Mayor Chris Beutler and Kevin Wailes, Administrator and CEO of the Lincoln Electric System (LES), today signed a historic agreement to sell the City's landfill gas to LES to generate electricity. LES will pay the City about $300,000 the first year to purchase 300,000 MMBtu (one million British Thermal Units) of landfill gas from the Bluff Road Landfill.
"This natural gas is produced right here in our own backyard, and electricity generated from this source of energy will be directly used in households and business across the City," Mayor Beutler said. "It is already estimated the volume of gas from the landfill will be able to serve the annual energy needs of over 2,400 households – significantly helping to ease long-term costs for energy."
The City has been working on the project since April 2008 when it solicited bids to evaluate the feasibility of capturing landfill gas produced naturally by the decomposition of waste. Drilling for the 54 wells began November 8, 2011, and the gas now travels through a system of pipes to a facility where it is burned off in a "flare" to prevent it from reaching the atmosphere.
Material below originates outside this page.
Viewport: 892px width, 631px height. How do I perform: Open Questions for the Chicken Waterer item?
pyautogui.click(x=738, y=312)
This phase of the project cost about $2.2 million and was funded through fees paid by landfill users.
LES will invest about $6.4 million for gas cleaning and compressing equipment, a gas pipeline and electric generating equipment. LES is evaluating two locations to determine the most efficient and economical site for the generation facility. The two options being discussed are at the landfill or about one mile east of the landfill at LES's Terry Bundy Generating Station.
"LES is pleased to be a part of this local, renewable resource project," said Wailes. "Taking part in this project will not only reduce the carbon footprint of the entire community, but also expands the portfolio of renewable resources LES uses to meet our customers future needs."
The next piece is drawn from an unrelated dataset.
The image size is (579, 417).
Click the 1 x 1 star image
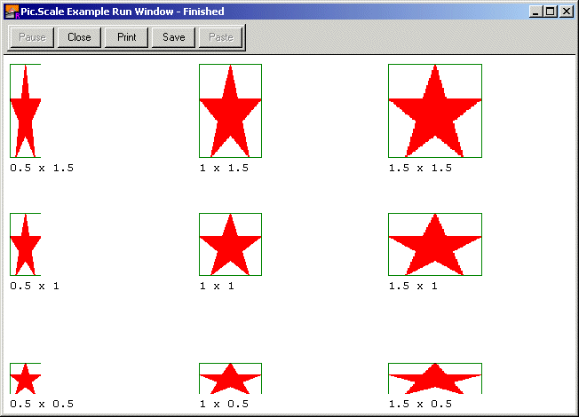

According to the agreement, the price of the landfill gas will increase by 3 percent a year. The term of the agreement is 20 years, with an option to extend the agreement for 15 years.
The Environmental Protection Agency says methane is over 20 times more powerful than carbon dioxide in terms of greenhouse gas emissions. Landfill gas is about 40 to 60 percent methane, with the remainder being mostly carbon dioxide. The landfill gas was previously released through vents. It is estimated that the amount of carbon emissions reduced by capturing the methane and using it for electricity is equivalent to the annual emissions from about 24,000 cars.
Mayor Beutler praised the leadership, vigilance, and creativity of LES and the City Public Works and Utilities Department. "By using landfill gas for electrical power, Lincoln is also joining the ranks of those cities that are proactively working to lower our carbon emissions," he said. "This project is an example of acting to make our environment cleaner without waiting for federal or state mandates."